Are Churches Required To Prepare Financial Statements?
There’s no blanket federal rule requiring churches to prepare GAAP financial statements, but many funders, lenders, and denominational bodies will request them. Churches should prepare basic internal statements at a minimum, and keep supporting schedules for audits, grant applications, and tax filings when needed. Local regulations and grant agreements may impose additional requirements, so check with your state nonprofit office or denominational finance office.
How Should Donor Contributions Be Disclosed?
Disclose contributions by fund and by restriction class, show pledge receivable schedules, and report in-kind gifts with valuation. Public reports should summarize totals and restricted activity without exposing donor-level details unless donors consent. Keep donor-identifying records in your internal system for acknowledgements and tax purposes, and describe your gift classification and release policies in the notes.
Where Can I Find Free Sample PDFs?
Start with denominational websites, state nonprofit associations, CPA firms that work with churches, and nonprofit resource portals. Search for “church annual report sample PDF” plus your denomination name for closest matches. Local conventions often share templates tailored to common reporting lines for that denomination. Also check university theology or nonprofit centers that publish sample reports for small ministries.
Should A Church Have An Audit Or Review?
It depends on size, complexity, and stakeholder needs. A compilation is the least intensive, a review offers limited assurance, and an audit provides the highest assurance. Many small churches do annual internal reviews and commission an independent review when they hit a size or funding threshold, or when donors require it. If you’re unsure, consult a CPA experienced with churches to assess risk, cost, and the expectations of your funders and denomination.
How Often Should Financial Statements Be Prepared?
Monthly internal statements are best for catching issues early and supporting board decisions. Provide quarterly packet summaries to the finance committee or board, and prepare full annual statements with notes for external use, taxes, and audits. For active campaigns or capital projects you may also want weekly or real-time dashboards for cash position and giving trends.
How Do I Convert Reports To PDF For Presentation?
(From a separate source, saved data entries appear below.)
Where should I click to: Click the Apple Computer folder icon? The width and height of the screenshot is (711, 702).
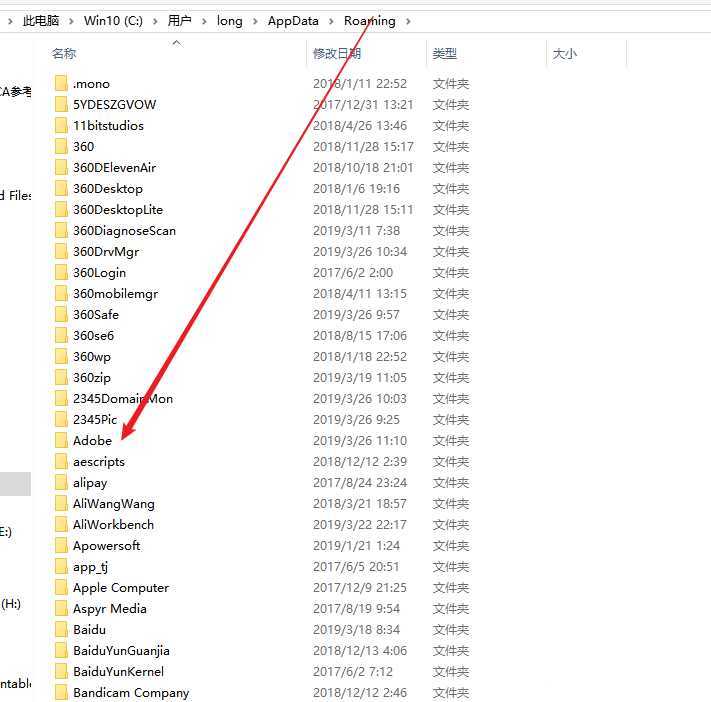coord(60,587)
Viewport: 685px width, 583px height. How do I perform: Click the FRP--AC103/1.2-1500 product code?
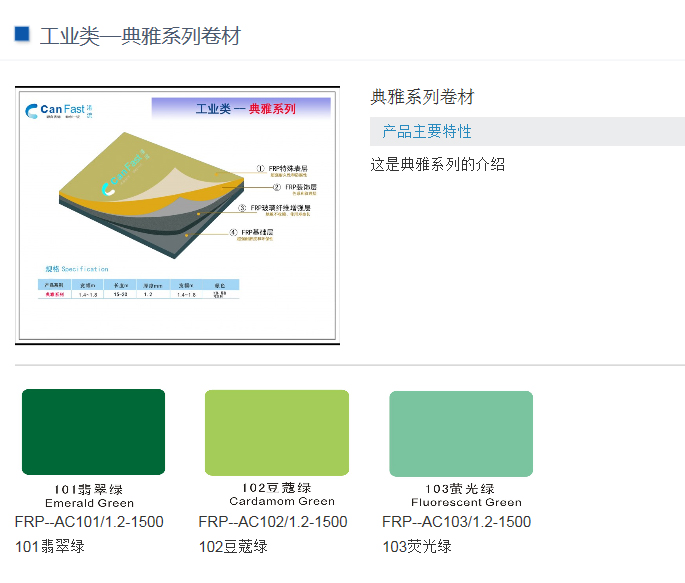tap(457, 522)
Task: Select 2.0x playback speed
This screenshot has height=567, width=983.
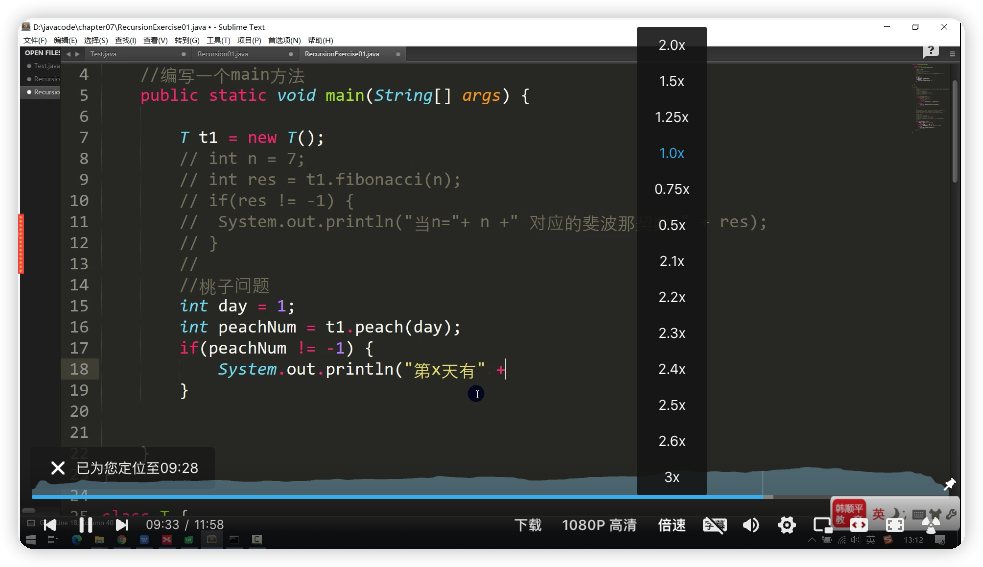Action: 672,45
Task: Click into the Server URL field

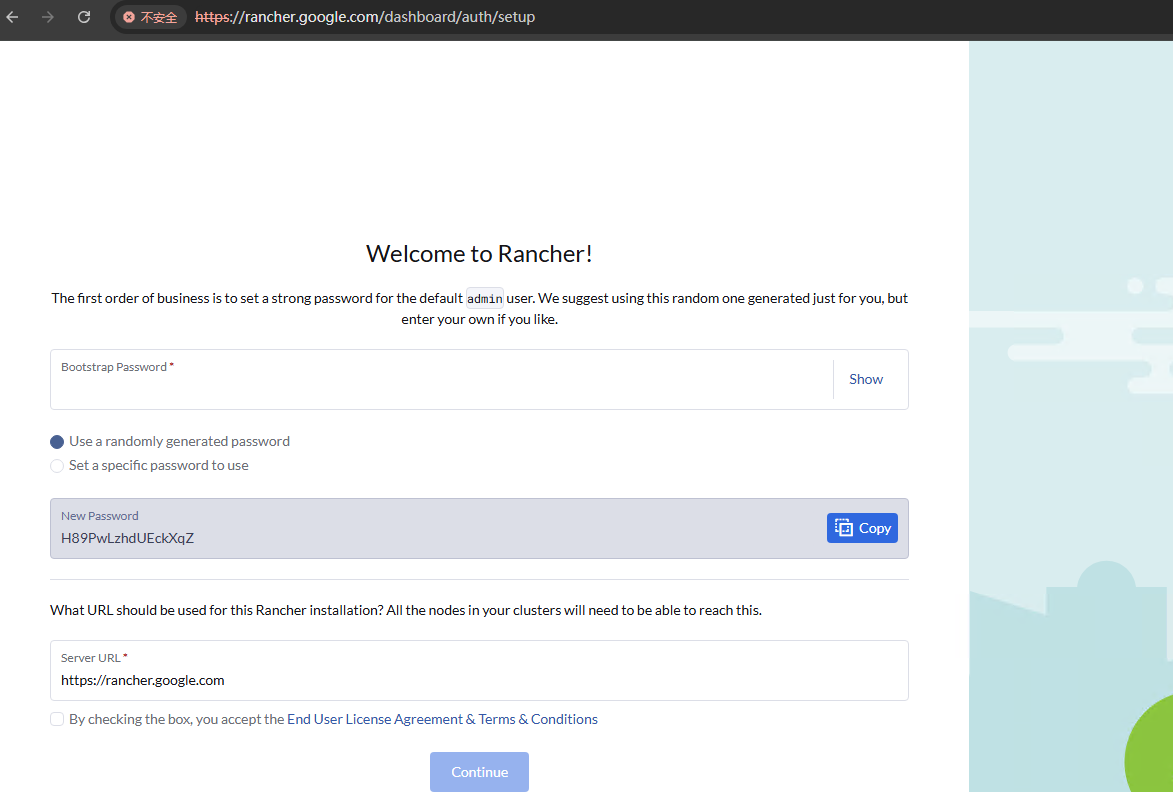Action: [x=478, y=680]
Most accounting software and spreadsheets let you export or save as PDF directly. In Excel or Google Sheets use File, Save As or Export to create a PDF and check page breaks and font sizes first. For slide decks use Export or Save As PDF so slides and notes lock for sharing. If you use a church management app that generates reports, export the report to PDF from the app to preserve formatting and avoid rekeying. For sensitive files add password protection or share via a secure file link.